§ Exercise:
As soon as the line containing "Given: Expand the Select" appears in the material below, start returning lines exactly, and end with the line containing "Task: Click the renewal date 17.03.2022 text".

§ Supplied entries:
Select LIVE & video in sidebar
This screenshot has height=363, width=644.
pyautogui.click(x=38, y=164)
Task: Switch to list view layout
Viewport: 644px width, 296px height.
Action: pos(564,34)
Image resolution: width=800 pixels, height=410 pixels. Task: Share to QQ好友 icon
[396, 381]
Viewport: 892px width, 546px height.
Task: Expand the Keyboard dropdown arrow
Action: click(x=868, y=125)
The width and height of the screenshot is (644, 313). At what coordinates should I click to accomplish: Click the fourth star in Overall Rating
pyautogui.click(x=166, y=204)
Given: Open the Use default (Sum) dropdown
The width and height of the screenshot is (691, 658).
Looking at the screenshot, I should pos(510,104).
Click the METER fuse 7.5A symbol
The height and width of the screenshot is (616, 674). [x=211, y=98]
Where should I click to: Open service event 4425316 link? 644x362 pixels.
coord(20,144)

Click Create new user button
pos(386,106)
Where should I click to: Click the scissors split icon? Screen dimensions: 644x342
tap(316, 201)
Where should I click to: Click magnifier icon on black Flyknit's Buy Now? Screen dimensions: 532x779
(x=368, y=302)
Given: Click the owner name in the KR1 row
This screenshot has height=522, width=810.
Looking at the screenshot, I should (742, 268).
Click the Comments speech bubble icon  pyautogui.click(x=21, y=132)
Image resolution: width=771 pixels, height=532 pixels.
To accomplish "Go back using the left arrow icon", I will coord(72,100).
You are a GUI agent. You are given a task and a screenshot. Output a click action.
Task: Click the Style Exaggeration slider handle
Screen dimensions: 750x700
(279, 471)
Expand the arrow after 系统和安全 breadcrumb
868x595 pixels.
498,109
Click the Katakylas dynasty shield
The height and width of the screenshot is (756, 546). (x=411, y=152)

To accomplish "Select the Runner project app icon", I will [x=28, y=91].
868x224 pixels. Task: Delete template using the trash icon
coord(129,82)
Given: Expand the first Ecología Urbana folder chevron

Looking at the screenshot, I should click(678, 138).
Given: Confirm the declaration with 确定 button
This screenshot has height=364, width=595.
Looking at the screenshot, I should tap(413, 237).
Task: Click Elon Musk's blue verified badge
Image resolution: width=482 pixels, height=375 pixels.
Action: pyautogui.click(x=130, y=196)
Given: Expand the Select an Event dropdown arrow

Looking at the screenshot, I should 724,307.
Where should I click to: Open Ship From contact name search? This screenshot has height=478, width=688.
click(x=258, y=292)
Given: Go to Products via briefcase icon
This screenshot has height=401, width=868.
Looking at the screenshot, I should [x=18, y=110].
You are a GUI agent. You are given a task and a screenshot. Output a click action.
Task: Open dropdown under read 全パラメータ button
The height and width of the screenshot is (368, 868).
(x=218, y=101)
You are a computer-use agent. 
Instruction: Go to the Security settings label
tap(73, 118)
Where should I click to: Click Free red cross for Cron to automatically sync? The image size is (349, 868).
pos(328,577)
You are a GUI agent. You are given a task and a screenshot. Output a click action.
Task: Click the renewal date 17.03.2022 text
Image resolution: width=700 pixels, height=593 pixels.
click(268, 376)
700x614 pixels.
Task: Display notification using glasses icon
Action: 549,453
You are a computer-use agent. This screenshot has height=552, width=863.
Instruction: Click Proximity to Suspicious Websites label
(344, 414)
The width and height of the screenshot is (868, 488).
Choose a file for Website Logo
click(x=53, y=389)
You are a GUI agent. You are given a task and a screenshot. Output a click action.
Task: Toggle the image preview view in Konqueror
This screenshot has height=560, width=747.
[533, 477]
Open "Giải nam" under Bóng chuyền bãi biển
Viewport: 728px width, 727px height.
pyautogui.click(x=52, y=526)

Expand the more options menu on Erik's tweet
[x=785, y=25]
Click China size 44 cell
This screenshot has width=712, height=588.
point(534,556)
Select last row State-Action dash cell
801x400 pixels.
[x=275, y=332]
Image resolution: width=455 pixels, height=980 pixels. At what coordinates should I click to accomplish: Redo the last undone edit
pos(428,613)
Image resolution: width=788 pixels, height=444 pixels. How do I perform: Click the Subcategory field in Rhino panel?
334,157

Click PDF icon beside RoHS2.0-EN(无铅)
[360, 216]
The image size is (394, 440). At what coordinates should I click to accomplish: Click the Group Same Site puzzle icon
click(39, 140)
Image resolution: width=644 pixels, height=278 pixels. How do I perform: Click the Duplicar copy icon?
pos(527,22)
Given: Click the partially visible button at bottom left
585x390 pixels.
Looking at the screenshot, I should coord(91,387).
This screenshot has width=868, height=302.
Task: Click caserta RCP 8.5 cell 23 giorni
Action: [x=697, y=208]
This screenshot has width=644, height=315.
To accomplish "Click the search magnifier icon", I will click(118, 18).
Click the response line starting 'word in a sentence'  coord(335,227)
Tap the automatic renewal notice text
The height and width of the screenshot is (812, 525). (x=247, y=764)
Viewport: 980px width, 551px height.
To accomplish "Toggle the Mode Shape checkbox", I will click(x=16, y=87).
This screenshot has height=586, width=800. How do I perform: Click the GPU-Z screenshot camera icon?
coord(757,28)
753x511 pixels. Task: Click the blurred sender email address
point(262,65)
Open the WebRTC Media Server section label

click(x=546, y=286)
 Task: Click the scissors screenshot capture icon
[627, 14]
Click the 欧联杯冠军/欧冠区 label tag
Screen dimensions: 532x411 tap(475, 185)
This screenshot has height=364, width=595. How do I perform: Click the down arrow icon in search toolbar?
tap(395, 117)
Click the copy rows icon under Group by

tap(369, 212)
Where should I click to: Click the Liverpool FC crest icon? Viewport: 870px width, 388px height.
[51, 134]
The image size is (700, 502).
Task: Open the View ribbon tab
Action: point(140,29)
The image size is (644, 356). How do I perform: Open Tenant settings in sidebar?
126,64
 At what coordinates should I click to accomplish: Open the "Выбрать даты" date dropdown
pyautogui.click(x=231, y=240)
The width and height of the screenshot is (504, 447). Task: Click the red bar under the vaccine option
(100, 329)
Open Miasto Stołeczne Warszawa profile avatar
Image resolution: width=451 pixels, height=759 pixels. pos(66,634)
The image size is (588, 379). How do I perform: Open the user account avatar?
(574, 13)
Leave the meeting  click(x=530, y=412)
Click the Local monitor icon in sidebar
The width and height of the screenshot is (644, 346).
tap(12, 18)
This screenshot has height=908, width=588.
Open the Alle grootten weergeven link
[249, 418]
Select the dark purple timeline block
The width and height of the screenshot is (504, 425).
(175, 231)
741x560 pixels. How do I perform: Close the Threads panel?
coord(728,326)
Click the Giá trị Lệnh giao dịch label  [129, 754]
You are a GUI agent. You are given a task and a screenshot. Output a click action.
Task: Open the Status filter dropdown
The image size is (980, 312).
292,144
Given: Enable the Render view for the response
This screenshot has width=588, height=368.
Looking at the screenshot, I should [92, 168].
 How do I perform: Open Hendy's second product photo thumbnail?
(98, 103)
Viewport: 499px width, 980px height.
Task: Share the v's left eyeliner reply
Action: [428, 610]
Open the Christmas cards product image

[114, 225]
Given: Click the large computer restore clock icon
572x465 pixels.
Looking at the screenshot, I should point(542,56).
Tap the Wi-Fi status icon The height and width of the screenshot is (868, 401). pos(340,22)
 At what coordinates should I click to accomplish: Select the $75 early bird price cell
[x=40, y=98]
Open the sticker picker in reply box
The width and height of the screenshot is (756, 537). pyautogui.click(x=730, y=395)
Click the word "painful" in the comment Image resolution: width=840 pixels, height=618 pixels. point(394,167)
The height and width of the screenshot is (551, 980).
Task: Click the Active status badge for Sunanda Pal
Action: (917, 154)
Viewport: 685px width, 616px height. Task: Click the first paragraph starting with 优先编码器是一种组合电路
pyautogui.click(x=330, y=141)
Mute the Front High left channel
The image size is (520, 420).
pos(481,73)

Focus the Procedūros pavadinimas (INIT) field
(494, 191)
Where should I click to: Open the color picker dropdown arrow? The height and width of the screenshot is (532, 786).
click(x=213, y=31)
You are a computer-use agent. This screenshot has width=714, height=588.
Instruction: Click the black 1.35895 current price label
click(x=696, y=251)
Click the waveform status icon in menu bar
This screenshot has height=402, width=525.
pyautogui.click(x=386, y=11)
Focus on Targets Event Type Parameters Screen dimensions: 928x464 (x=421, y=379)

§ Answer box:
Given: Expand the Select an Event dropdown arrow

Looking at the screenshot, I should 724,307.
Where should I click to: Open Ship From contact name search? This screenshot has height=478, width=688.
click(x=258, y=292)
Given: Go to Products via briefcase icon
This screenshot has height=401, width=868.
Looking at the screenshot, I should [x=18, y=110].
You are a GUI agent. You are given a task and a screenshot. Output a click action.
Task: Open dropdown under read 全パラメータ button
The height and width of the screenshot is (368, 868).
(x=218, y=101)
You are a computer-use agent. 
Instruction: Go to the Security settings label
tap(73, 118)
Where should I click to: Click Free red cross for Cron to automatically sync? The image size is (349, 868).
pos(328,577)
You are a GUI agent. You are given a task and a screenshot. Output a click action.
Task: Click the renewal date 17.03.2022 text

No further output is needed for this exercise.